- Kubernetes v1.18 or above
Install helm, if not already available:
curl https://baltocdn.com/helm/signing.asc | sudo apt-key add -
sudo apt-get install apt-transport-https --yes
echo "deb https://baltocdn.com/helm/stable/debian/ all main" | sudo tee /etc/apt/sources.list.d/helm-stable-debian.list
sudo apt-get update
sudo apt-get install helm
Download and extract Trident 20.01.1 installer:
$wget https://github.com/NetApp/trident/releases/download/v21.01.1/trident-installer-21.01.1.tar.gz
$tar -xf trident-installer-21.01.1.tar.gz
$cd trident-installer/helm
Install trident with Helm:
$helm install trident trident-operator-21.01.0.tgz --namespace trident --create-namespace
Creating a Trident backend:
You can now go ahead and create a backend that will be used by Trident to provision volumes.
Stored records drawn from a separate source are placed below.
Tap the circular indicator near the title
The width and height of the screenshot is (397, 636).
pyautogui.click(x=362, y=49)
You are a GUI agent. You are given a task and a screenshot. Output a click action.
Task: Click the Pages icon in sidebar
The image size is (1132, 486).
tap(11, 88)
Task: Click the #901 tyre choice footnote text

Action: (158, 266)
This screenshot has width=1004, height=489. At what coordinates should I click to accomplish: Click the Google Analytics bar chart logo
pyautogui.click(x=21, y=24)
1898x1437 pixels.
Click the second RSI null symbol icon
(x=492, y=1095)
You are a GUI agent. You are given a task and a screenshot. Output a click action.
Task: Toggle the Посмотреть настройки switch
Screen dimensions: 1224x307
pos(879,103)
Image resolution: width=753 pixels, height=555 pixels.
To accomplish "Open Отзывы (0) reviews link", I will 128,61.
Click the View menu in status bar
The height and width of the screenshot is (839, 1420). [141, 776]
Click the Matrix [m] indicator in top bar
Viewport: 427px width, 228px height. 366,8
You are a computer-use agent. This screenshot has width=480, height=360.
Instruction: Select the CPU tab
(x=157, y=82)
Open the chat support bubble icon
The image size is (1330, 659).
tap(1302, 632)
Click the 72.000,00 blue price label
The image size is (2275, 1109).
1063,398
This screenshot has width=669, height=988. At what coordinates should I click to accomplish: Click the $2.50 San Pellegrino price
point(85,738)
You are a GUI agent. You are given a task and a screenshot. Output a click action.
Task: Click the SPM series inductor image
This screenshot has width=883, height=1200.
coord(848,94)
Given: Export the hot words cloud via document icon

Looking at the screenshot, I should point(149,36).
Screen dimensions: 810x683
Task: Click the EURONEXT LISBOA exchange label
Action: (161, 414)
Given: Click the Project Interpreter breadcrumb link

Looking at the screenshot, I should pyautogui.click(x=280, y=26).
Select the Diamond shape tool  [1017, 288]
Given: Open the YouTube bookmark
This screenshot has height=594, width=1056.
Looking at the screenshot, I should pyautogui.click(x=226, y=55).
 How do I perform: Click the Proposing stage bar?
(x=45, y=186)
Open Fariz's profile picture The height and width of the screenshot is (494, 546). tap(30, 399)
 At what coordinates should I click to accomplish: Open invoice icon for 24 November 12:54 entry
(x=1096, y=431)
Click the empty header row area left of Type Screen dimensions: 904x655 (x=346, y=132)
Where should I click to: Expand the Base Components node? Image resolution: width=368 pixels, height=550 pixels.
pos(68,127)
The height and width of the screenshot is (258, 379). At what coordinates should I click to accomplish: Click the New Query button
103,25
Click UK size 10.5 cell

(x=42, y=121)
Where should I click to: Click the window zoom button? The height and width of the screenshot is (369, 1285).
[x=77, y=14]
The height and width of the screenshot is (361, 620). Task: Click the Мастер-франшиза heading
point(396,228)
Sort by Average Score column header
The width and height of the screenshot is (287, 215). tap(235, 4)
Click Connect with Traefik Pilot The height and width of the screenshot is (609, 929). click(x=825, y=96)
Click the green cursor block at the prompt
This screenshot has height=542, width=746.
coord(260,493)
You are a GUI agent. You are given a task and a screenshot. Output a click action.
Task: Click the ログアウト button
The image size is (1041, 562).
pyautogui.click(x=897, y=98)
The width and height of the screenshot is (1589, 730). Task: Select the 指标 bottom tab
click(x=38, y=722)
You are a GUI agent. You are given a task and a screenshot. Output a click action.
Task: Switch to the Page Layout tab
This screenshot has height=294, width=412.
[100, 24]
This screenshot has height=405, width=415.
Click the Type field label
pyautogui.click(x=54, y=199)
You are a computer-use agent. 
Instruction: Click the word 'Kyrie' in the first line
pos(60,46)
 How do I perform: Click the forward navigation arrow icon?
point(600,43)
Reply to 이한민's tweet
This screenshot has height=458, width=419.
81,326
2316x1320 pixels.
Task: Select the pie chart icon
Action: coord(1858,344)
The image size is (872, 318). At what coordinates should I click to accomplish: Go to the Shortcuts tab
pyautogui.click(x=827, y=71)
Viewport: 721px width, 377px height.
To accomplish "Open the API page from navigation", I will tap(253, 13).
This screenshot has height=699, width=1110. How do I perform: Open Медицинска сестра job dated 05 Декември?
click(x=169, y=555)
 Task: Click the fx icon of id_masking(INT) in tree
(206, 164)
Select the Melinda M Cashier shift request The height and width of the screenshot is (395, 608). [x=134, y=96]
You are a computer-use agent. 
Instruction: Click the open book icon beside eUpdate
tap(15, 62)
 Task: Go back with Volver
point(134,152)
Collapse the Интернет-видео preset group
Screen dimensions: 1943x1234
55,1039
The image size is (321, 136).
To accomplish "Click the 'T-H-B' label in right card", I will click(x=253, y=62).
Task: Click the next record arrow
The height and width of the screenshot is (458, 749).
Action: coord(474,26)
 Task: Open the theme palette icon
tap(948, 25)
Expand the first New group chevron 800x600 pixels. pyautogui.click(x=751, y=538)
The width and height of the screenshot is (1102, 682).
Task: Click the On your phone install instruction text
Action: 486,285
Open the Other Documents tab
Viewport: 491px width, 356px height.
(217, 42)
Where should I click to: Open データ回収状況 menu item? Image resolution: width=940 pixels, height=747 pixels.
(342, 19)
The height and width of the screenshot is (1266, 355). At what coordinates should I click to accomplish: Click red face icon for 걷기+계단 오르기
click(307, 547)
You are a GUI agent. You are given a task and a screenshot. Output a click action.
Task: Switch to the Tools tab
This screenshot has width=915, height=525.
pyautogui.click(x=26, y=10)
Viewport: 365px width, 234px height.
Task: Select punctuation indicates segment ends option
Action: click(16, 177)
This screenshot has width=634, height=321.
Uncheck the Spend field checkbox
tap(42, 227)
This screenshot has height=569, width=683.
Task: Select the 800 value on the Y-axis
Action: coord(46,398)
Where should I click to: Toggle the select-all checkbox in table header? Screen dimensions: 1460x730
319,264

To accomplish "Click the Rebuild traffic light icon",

To do this, create a backend.json
file that contains the necessary parameters. Sample configuration files for different backend types can be found in the sample-input
directory of trident-installer
.
Visit the backend configuration guide for more details about how to craft the configuration file for your backend type.
cp sample-input/<backend template>.json backend.json
# Edit backend.json and fill out the template for your backend
vi backend.json
./tridentctl -n trident create backend -f backend.json
This storage class will be used to create Persistent Volume Claims (PVCs) and store persistent data.
Lets use the underneath yaml fie to create storage class.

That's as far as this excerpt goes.